Now, suppose you roll both ends through an angle theta, maintaining the angular difference phi. The torque in the shaft is the same as it was before because it depends on the relative angle between the ends, not the absolute angle.

Where you choose the reference mark, at theta = 0, theta = pi/27, or something else, it is only the relative rotation, the twist, that matters as far as the induced torque. Treating one end as fixed may be convenient, but it is certainly not necessary.

Suppose that the shaft is strain free (no twist) to begin. Make a mark on each end at the same angular position. Now, twist the shaft so that the angle between the marks is phi. There is now shear stress = T*c/J in the outer fibre, OK?

Now, suppose you roll both ends through an angle theta, maintaining the angular difference phi. The torque in the shaft is the same as it was before because it depends on the relative angle between the ends, not the absolute angle.

Where you choose the reference mark, at theta = 0, theta = pi/27, or something else, it is only the relative rotation, the twist, that matters as far as the induced torque.
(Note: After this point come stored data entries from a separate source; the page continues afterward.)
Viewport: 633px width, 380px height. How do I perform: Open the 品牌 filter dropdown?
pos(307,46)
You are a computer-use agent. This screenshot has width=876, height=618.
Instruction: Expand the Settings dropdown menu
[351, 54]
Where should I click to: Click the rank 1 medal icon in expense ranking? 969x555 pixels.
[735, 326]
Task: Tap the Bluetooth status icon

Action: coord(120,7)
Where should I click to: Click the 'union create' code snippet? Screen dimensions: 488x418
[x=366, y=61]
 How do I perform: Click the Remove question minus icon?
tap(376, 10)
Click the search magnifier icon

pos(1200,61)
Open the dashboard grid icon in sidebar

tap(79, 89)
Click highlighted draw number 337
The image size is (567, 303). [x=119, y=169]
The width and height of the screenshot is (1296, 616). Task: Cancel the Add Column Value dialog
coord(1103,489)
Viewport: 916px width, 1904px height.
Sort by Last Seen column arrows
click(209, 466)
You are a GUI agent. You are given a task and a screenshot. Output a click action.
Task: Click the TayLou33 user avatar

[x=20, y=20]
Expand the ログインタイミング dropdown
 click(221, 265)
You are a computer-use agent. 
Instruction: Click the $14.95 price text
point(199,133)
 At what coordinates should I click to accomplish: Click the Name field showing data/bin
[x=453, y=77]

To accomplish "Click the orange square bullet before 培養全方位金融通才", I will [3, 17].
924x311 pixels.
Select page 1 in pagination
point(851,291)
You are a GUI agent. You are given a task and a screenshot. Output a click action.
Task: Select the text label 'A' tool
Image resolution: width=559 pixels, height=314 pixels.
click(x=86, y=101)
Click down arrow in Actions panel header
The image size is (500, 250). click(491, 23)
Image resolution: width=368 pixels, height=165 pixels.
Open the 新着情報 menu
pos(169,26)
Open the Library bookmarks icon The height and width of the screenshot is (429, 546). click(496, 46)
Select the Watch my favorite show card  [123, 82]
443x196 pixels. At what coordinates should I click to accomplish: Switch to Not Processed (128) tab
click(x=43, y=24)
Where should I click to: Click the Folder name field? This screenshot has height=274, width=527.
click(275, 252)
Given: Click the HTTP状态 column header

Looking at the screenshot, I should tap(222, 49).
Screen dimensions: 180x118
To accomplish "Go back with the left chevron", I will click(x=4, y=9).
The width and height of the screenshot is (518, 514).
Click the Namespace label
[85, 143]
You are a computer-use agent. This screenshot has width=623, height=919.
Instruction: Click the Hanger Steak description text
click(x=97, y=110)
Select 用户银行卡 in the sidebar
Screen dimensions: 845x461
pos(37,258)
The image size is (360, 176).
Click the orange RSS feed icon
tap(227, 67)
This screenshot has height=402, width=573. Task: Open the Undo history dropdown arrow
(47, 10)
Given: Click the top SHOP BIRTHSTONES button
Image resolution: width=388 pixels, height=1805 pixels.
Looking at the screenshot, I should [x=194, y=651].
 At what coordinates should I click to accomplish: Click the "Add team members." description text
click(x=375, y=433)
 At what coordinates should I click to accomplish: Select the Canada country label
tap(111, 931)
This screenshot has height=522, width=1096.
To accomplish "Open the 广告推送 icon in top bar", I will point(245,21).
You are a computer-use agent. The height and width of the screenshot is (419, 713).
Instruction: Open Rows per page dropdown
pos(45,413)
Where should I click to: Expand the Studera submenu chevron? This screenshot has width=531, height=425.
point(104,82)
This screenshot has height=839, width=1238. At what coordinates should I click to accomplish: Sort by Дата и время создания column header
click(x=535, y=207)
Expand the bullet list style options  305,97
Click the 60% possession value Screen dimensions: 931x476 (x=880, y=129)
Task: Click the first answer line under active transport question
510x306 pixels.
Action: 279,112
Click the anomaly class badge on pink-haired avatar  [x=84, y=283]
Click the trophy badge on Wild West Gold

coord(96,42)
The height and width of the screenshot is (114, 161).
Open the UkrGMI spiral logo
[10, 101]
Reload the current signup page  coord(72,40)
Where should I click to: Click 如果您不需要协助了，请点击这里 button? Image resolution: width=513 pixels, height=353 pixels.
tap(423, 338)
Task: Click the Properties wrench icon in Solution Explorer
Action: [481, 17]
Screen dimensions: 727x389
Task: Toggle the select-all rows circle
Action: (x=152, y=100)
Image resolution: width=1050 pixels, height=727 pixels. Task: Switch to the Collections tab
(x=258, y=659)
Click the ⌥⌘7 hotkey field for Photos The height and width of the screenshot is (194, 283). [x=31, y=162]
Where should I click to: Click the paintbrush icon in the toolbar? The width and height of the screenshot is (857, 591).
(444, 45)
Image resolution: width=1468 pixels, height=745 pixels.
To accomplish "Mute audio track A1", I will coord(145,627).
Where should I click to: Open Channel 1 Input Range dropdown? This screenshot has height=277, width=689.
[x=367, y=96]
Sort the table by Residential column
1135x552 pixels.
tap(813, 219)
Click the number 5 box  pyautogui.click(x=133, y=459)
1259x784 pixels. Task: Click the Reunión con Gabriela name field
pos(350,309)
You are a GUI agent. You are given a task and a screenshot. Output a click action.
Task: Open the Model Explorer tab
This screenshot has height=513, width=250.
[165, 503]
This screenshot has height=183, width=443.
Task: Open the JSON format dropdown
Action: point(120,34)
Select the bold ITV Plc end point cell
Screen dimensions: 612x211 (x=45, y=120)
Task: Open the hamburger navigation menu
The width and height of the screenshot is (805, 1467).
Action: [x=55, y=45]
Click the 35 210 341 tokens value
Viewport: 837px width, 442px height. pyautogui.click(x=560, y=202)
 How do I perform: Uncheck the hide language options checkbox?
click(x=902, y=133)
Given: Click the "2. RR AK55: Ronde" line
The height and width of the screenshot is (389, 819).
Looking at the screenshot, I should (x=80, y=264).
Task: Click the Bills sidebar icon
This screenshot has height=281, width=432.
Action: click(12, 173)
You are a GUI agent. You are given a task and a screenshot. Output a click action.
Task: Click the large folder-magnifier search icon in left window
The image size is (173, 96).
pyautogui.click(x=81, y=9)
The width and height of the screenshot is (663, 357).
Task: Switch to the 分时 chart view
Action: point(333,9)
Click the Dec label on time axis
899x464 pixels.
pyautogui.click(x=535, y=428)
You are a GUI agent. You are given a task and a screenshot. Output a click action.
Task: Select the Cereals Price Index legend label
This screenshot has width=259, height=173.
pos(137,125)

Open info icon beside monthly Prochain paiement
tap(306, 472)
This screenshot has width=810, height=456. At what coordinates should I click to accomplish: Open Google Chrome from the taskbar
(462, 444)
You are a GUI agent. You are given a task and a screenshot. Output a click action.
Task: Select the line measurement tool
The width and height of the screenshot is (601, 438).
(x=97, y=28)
Treating one end as fixed may be convenient, but it is certainly not necessary.

Suppose I have a shaft supported by a pair of bearings, one at each end, and there's a motor connected to the shaft. When we start the motor, the shaft will rotate with some angular velocity. Why would the shaft twist then, if it is free to rotate because of the bearings?

If it is truly free to rotate, there will be no torque in the shaft and no shear stress. Why would you do this?

The usual reason for turning a shaft with a motor is to enable the shaft to drive some machine, to do work, and that takes a torque in the shaft to transmit power to the driven machine.

Where you choose the reference mark, at theta = 0, theta = pi/27, or something else, it is only the relative rotation, the twist, that matters as far as the induced torque. Treating one end as fixed may be convenient, but it is certainly not necessary.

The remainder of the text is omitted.